Locate and copy each line in the data that contains the word "computer".

** Opening THE RECORDS block **

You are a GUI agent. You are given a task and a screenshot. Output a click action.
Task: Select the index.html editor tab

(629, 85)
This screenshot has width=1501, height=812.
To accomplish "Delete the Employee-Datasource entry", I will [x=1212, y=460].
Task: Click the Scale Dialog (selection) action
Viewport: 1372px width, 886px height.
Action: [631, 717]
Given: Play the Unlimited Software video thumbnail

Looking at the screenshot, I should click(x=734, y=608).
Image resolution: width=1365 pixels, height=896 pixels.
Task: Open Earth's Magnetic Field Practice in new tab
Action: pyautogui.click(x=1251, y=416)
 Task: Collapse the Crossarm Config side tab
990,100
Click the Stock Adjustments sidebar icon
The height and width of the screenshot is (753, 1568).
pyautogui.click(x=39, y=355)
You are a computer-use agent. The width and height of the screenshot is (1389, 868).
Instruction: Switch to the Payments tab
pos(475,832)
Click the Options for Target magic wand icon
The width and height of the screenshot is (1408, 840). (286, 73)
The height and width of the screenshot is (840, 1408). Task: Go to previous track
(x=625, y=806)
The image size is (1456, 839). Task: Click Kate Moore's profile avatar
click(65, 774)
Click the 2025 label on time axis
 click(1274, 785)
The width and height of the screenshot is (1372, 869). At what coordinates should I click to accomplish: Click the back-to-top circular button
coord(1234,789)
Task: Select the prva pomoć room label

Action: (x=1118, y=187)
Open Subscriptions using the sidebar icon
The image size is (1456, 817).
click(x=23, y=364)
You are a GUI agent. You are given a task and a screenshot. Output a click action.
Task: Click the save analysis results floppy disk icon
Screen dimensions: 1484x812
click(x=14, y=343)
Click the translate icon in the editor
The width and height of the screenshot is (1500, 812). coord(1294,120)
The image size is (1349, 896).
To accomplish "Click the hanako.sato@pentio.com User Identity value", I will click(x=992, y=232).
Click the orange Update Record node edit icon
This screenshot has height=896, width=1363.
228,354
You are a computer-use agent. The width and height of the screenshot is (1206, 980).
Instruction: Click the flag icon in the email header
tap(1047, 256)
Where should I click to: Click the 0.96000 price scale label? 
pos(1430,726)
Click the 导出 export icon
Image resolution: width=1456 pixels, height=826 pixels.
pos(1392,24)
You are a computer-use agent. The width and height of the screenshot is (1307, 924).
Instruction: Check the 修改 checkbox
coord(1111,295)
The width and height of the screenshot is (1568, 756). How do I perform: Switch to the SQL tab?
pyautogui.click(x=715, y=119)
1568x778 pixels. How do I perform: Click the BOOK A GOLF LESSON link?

** Closing THE RECORDS block **

__REPLY TO THE TASK__
You are a computer-use agent. The width and height of the screenshot is (1389, 868).
You are a computer-use agent. The width and height of the screenshot is (1206, 980).
You are a computer-use agent. The width and height of the screenshot is (1307, 924).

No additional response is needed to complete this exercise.